- Source extract:

Xrayser: Is the DH using price concessions to close pharmacies?
Xrayser asks whether closures will be propelled by government incompetence or conspiracy
Grey. We like grey. Squirrels are grey, many cars are grey, and numerous pulses have been set racing by Fifty Shades of Grey. There’s a lot to be said for this twilight colour – until we enter a grey area.
As well as grey, we also like science, which is probably what brought us into pharmacy. In science we have accuracy and precision, so the answer is either right or wrong. I certainly didn’t become a dispensing chemist for grey areas, and yet it seems even in pharmacy we can’t get away from them.
Sat at the local pharmaceutical committee (LPC) yesterday, there was debate about an application to open a new pharmacy. “To have their application granted, they have to demonstrate unforeseen benefits,” said the chair, and a long and protracted argument broke out about what constituted an unforeseen benefit.
The proposed new contract would give greater choice to patients, but then so would any new pharmacy. It was close to a new housing estate, but the journey for those householders to existing provision was less than a mile on the flat. Eventually a decision will be made and, of course, whatever submission the LPC makes will have little influence upon that.
I thought of this again as someone on Twitter astutely asked if the absence of a price concession for many generics was a deliberately covert way for the Department of Health and Social Care (DH) to expedite the closure of 3,000 pharmacies. I might agree if I believed anyone in the government was capable of such coherent forethought.
But, as with all good conspiracy theories, the answer is more probably incompetence, and this is likely to be seen by the health mandarins as a serendipitous omission to forward their publicly admitted – then publicly denied – objective.

- Entries provided:
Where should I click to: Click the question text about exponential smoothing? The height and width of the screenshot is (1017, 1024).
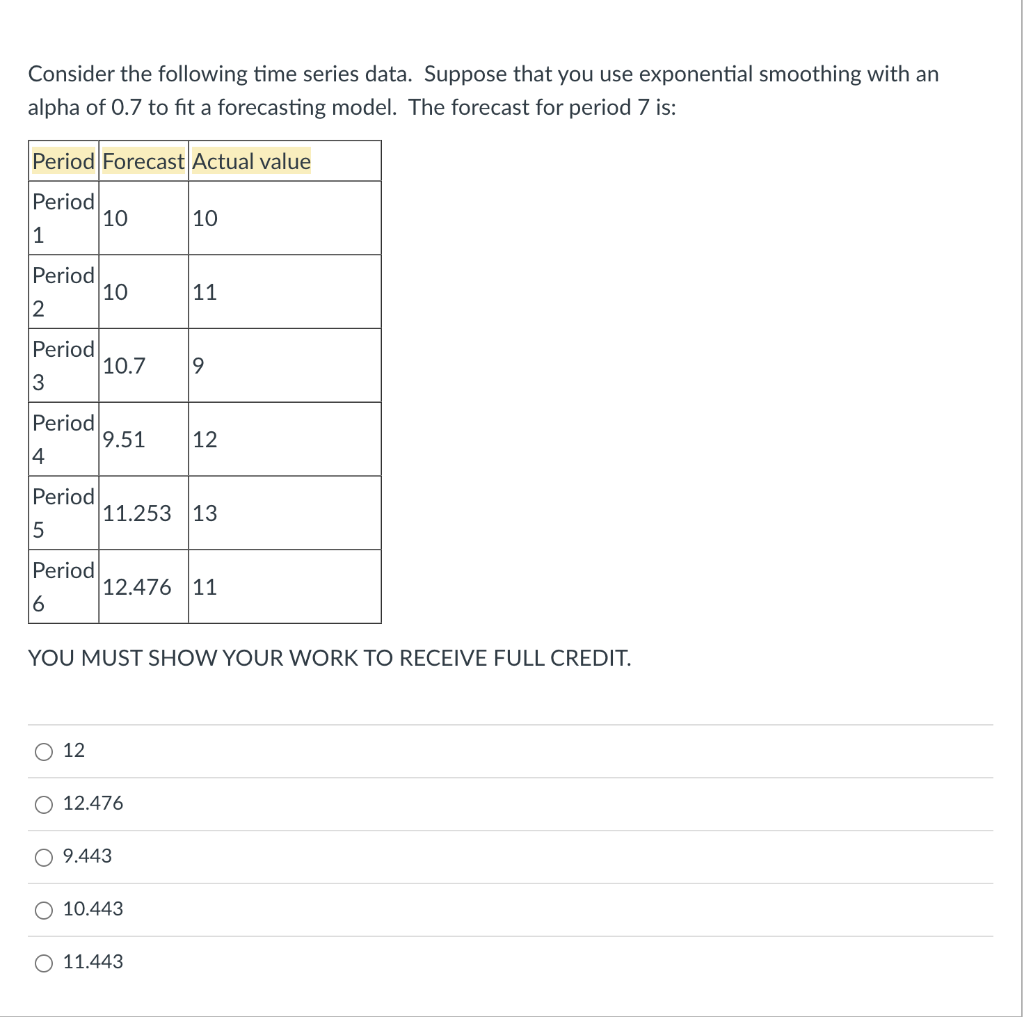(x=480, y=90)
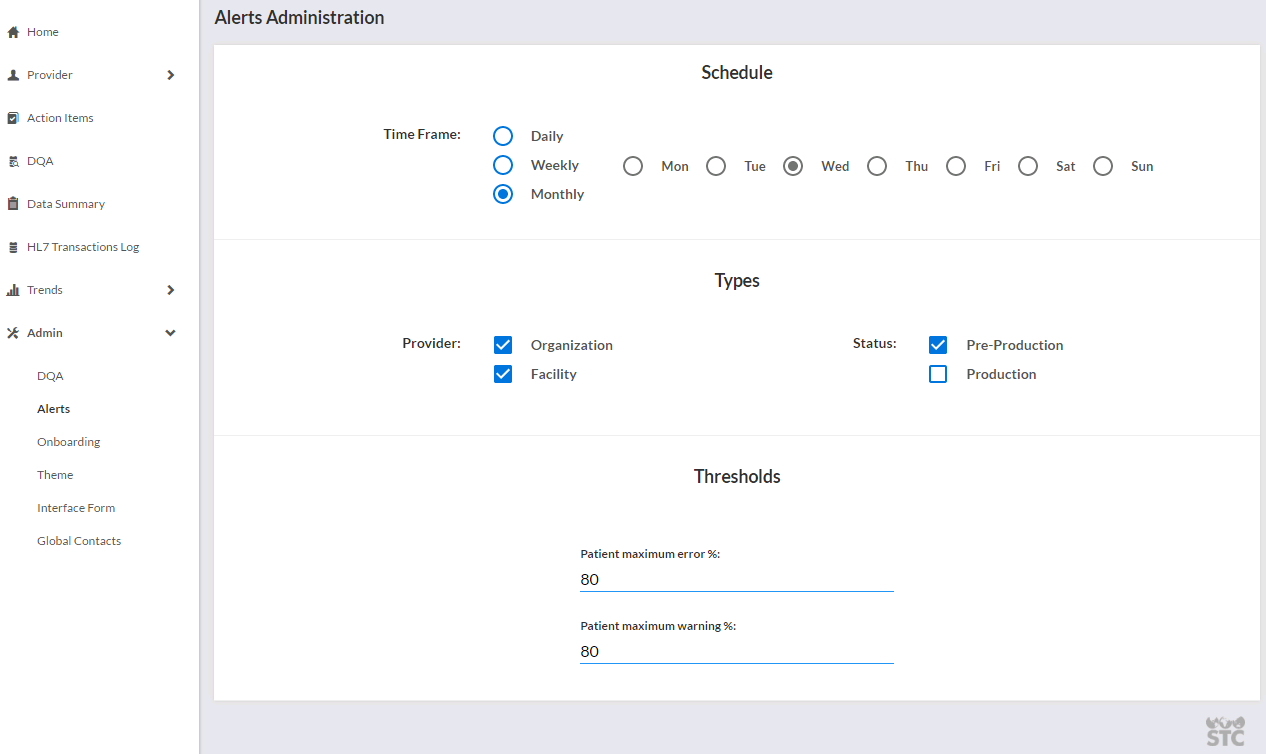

* * *

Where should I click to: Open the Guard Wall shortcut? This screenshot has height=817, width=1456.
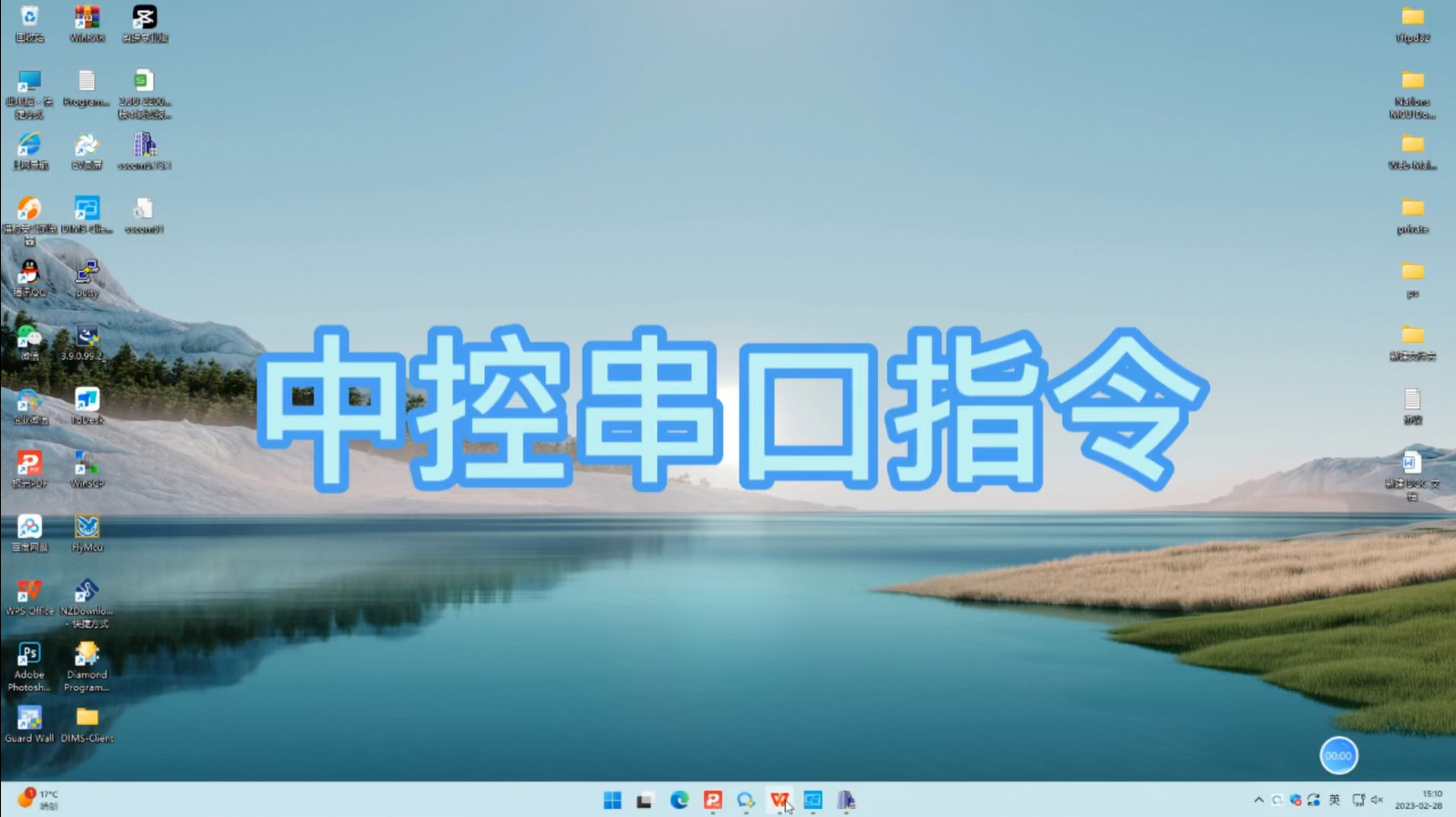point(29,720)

- Work request A:
In the pharmacy column, how far did householders on the new housing estate have to travel to reach existing provision?
- Work request B:
Pick up the pharmacy column right after its final sentence, keeping the same voice.

- Answer A:
Less than a mile on the flat.

- Answer B:
Not only is this a faster and, for the DH, cheaper way to winnow the excesses of incompetence epitomised by the control of entry exemptions – with all due respect to any 100-hour pharmacies – but it avoids the inevitable legal challenge that would be made to decisions based upon a rational pharmaceutical needs assessment.
I suppose it’s a case of not getting the geni back in the bottle. For those contractors in place prior to 2005, when the entry exemptions were introduced, it’s easy to say: “Close them all and let them prove they’re necessary and desirable.” But every one of those contracts is someone’s living, someone’s mortgage payments, child’s schooling or pension. If it was challenging enough for us to agree the unforeseen benefits of one contract application, how much more of a grey area would it be for 3,000?
So we are left with survival of the financially fittest, and without the eons of evolution that normally accompany Darwinian choice, there remains this very unnatural selection. Some of us are forced to greater efficiency and improved working patterns by the oft-quoted ‘burning platform’ metaphor upon which we stand.
For the remainder, the outlook is not a grey area – it’s black.